■ **Assignment**:
Every line holding the word "سامسونگ" should be copied from the material.
────────────────
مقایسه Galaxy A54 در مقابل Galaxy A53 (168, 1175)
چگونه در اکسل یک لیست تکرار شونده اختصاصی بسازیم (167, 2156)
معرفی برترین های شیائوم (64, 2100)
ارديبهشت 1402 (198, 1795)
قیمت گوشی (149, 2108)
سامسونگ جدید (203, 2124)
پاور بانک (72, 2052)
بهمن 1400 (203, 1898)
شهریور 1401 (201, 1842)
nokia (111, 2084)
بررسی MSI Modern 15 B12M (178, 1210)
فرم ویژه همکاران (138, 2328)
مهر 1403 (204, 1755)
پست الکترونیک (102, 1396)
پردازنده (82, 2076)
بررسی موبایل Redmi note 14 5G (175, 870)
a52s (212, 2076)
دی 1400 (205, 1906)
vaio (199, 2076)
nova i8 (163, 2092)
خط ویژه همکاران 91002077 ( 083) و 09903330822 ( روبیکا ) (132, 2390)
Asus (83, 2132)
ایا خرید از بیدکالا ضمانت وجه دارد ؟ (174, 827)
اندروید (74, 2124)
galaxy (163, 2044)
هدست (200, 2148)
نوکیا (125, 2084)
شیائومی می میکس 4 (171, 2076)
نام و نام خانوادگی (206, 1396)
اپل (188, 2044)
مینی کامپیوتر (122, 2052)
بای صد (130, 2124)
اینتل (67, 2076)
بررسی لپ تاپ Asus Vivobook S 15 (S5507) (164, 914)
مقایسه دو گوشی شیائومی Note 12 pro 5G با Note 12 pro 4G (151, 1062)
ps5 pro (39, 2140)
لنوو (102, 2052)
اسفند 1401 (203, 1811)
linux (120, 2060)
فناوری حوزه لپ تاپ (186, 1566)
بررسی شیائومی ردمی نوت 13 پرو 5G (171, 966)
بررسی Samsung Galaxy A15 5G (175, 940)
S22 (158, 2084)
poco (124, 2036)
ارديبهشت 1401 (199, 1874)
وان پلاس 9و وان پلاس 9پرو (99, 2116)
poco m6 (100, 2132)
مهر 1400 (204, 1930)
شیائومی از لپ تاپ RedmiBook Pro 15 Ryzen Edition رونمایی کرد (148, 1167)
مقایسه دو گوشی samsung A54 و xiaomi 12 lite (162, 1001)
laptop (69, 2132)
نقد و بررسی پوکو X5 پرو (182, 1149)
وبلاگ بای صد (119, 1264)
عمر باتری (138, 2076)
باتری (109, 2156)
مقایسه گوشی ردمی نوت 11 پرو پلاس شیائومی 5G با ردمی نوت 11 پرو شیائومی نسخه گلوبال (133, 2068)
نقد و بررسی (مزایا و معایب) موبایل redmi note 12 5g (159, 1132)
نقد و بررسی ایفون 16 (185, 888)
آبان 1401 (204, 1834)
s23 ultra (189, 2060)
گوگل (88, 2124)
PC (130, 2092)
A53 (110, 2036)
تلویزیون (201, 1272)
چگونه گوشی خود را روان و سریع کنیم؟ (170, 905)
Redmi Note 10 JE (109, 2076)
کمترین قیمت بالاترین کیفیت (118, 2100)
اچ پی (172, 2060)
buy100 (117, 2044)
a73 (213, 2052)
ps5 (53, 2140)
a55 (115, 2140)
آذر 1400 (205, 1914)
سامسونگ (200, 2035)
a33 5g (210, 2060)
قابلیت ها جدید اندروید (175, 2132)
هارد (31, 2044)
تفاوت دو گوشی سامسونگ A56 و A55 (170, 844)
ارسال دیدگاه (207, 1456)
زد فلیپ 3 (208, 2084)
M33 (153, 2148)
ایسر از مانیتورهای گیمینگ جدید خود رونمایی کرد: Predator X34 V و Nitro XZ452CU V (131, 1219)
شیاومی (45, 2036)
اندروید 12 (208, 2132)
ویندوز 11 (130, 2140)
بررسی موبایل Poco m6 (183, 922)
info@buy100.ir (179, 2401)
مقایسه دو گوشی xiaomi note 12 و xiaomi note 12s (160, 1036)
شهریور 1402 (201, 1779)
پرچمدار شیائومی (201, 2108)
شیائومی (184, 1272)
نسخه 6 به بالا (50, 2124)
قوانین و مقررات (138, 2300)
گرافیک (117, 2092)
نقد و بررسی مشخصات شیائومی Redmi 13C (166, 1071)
────────────────
■ **Response box**:
سامسونگ جدید (203, 2124)
سامسونگ (200, 2035)
تفاوت دو گوشی سامسونگ A56 و A55 (170, 844)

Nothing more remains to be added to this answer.